A imaturidade das suas estruturas cognitivo-emocionais faz com que sejam menos capazes de avaliar realisticamente as causas, os processos e as consequências da separação e centralizem em si a responsabilidade pela ruptura entre os pais, ao que se alia uma menor competência para conseguir o suporte necessário à diminuição do seu nível de aflição.

 A separação pode, portanto, desencadear na criança algumas fantasias, entre elas pensar que se os pais deixaram de se amar, que deixará de ser amado por eles a qualquer momento, ou ainda acreditar que os pais se separaram por sua culpa, por ter feito ou dito algo errado. Todas essas fantasias deixam a criança ansiosa podendo reagir a esses eventos de diversas formas, como os comportamentos de agressividade, sintomas depressivos, irritabilidade, birras, e queda no rendimento escolar. Esse é um momento de perda na vida da criança e, nestes casos há a necessidade de acompanhamento por profissional da área de saúde mental.

Dentro as dificuldades apresentadas, podemos destacar a perda de autoestima durante a separação e o divórcio e isso pode levar ao isolamento social, revolta, agressividade, desatenção, enfim, alterações comportamentais próprias de um estado depressivo.

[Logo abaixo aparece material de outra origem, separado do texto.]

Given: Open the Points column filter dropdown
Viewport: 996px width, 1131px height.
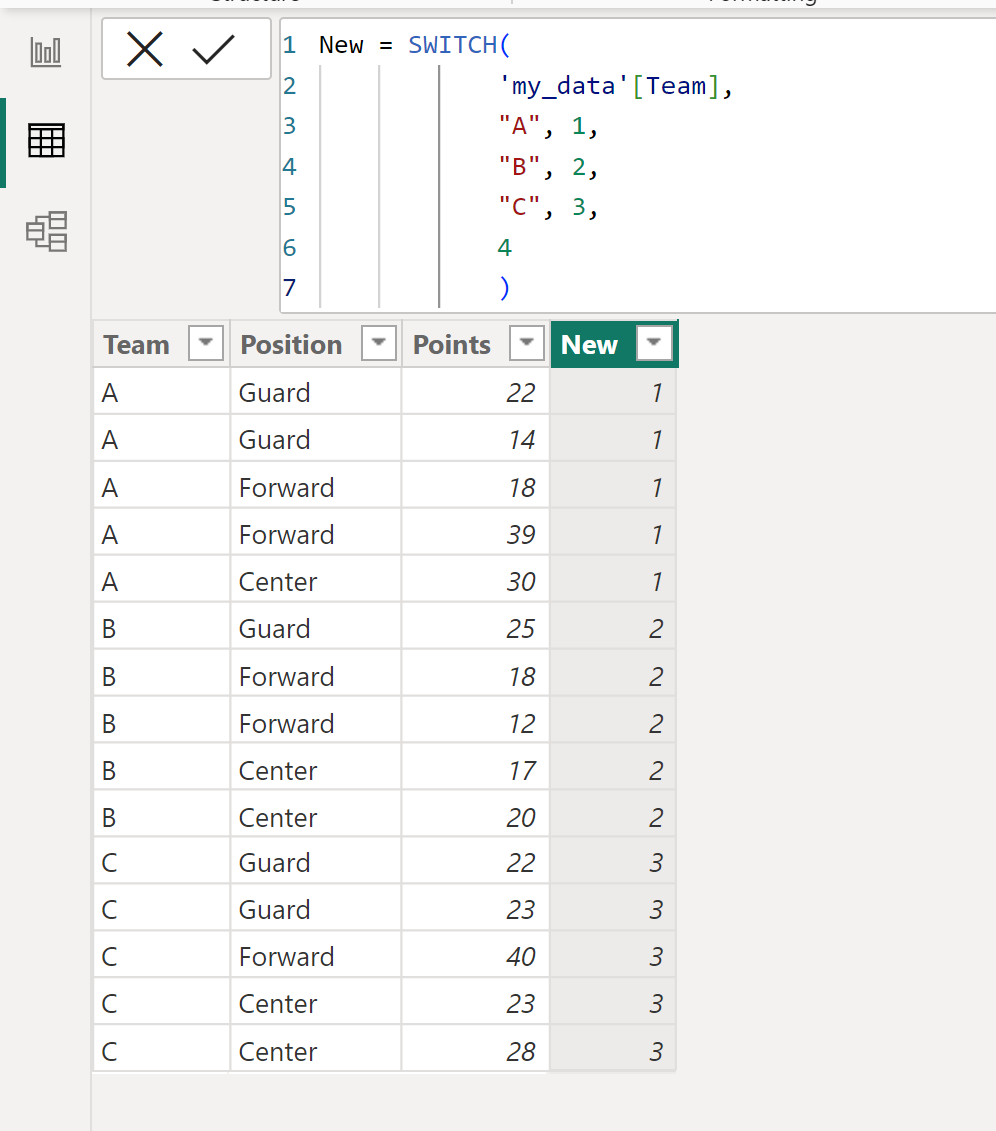Looking at the screenshot, I should click(x=526, y=343).
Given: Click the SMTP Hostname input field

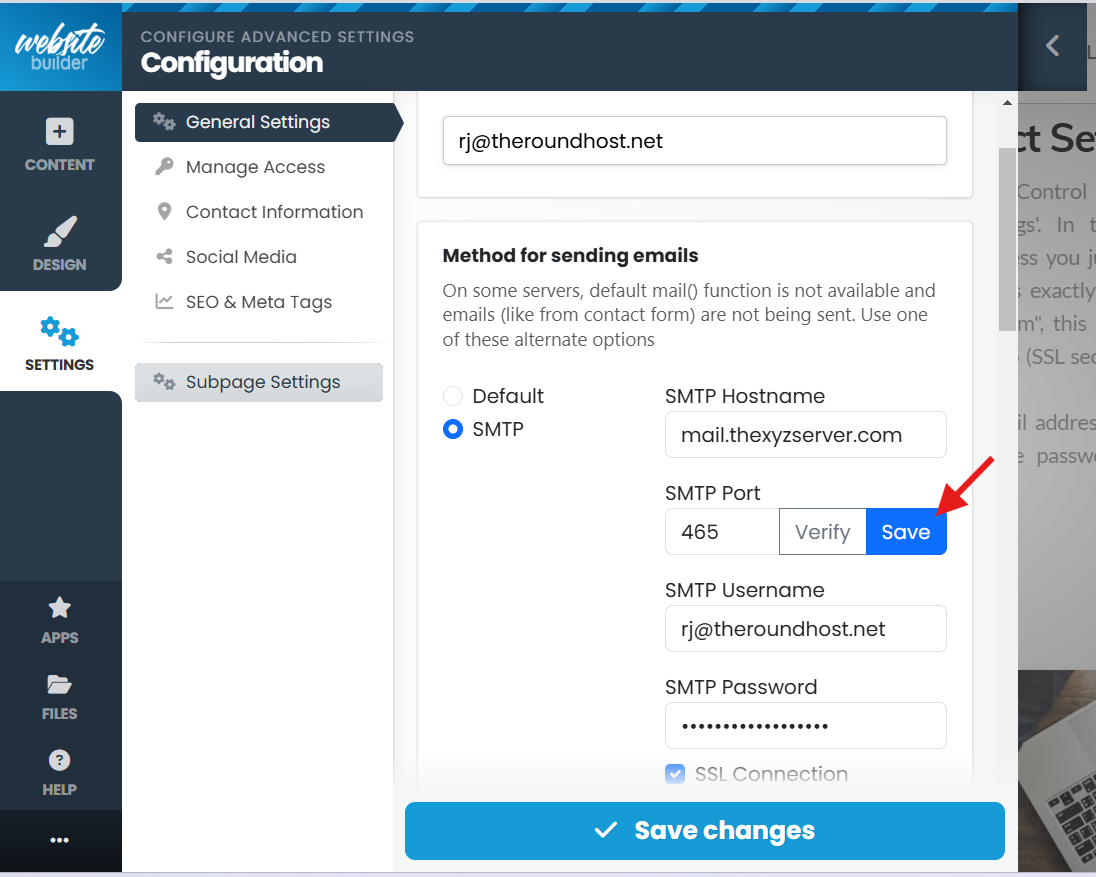Looking at the screenshot, I should [805, 434].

O que pode melhorar a afetividade das crianças na separação conjugal dos pais são informações claras e honestas sobre o futuro. E o papel da escola neste momento mostra-se fundamental,  já que algumas crianças consideram a escola como um refúgio dos problemas familiares, pois, tanto o ambiente escolar quanto os professores, continuam constantes em sua vida durante esse período de grande mudança existencial.

Contudo, isto não significa que a criança aceitará conversar a respeito das dificuldades que enfrentam em casa, e cabe aos profissionais da escola senso e um tanto de paciência para contornar as situações inadequadas.